I’m a bit of a magpie with my reading, choosing books by their blurb rather than by genre. However, I tend to read more speculative and mystery, with the latter edging ahead on my ‘Goodreads counter’. That’s probably because I get swept along by clever plot devices and twists, and good characters. But change the setting to steampunk with a mystery, or a historical crime and you’ve got me hooked.
What new projects do you have in the pipeline?
Beyond “Storms Compass”, there is my NaNoWriMo 2015 novel, “Fates Maelstrom”. It’s the first part of a detective mystery series set where I live in Wales, and features a female Goth detective. However, I also have the first draft of the “Spiral of Hooves” sequel, stories in various stages that develop the “Storms Compass” world, a half-written draft sequel featuring my Goth detective, as well as an idea for an alternative history set in a 21st century Viking World.
I just have to learn to focus on one project at a time, although that depends on what gets the kind of reception from beta readers that inspires me to continue.
If you could invite one character from your books to dinner, who would it be?
Possibly Jarilo, the shaman protagonist from “Storms Compass” as he has a different perspective on life from most of the others. Strangely, I have two writer friends that are practising shaman, but as yet neither have come to dinner. And I have an affinity with pagan religions and practises.
If you could invite one character from someone else's books to dinner, who would it be?
Has to be Gandalf from my favourite book, “Lord of the Rings”. He has seen so much and is content to mix with all kinds of people from hobbits to kings. Plus, he’d get on with Jarilo, if I ensured it was the same dinner party. Between them they might save my writing career.
Do you ever cast your characters with actors in your head?
Most of my characters get cast with an actor, but only those get interviews and detailed profiles. I find it helps with the visualisation, even when I re-cast a role. For instance, the NCIS character Abby (Pauley Perrette) was my original Goth detective – until I saw a picture of Noomi Rapace, although not in “Girl with the Dragon Tattoo”.
Do your characters every run away with the plot when you're not looking?
When I get bogged down, or hit a road block, they can take over – even help. During NaNoWriMo, my characters wanted another murder to take the plot in new directions. Or was that me thinking about my readers?
Star Trek or Star Wars?
Toughest question last.
I grew up with the original Star Trek – and with Doctor Who – so they were central to my growing passion for science fiction. I’ve followed them both through their various incarnations, but… well, Stars Wars hooked me when it came out and then with the sequels. I even survived the prequels – by accepting that they were backstory, of a sort. I have yet to see the new film, but only because wheelchairs and cinemas don’t mix. But the Blu-ray will be a must.
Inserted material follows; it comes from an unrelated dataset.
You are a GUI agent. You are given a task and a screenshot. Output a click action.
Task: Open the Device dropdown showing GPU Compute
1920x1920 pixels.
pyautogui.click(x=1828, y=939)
Currently, I’m obsessed with Star Wars… so I’ll choose that for now. Anyway, I’m off to play the MMORPG “Star Wars: The Old Republic” set 4,000 years before the movies, but still involving the struggle between light/Jedi/Republic and dark/Empire/Sith.
About the Author
I am a retired equestrian journalist and photographer, who used to be a regular contributor of articles and photos to Eventing Magazine and other equestrian media. Sadly, Multiple Sclerosis clipped my wings and I was unable to meet deadlines so easily and found it increasingly hard to get to equestrian events.
Once retired I was unable to abandon the scribbling and so I found time to complete my first novel, “Spiral of Hooves”, which was of course set against the world of eventing. Published on December 9th 2013, the novel is currently out of print.
My current Work In Progress is Book 1 of my post-apocalyptic Gossamer Flames saga - Storms Compass. I am also writing “Fates Maelstrom”, a psychological mystery set in Snowdonia, which is the first of another series.
My wife Juanita and I live in Harlech, Wales with our two cats Willow & Kefira, plus two dogs, Quetzal & Treeky. Our beloved cat Whisper’s ashes are on the mantle alongside Juanita’s daughter Carrie’s ashes and those of my old cat Oliver. Our office has an inspiring view of Snowdon and the surrounding mountains, and across the estuary between Harlech and Porthmadog.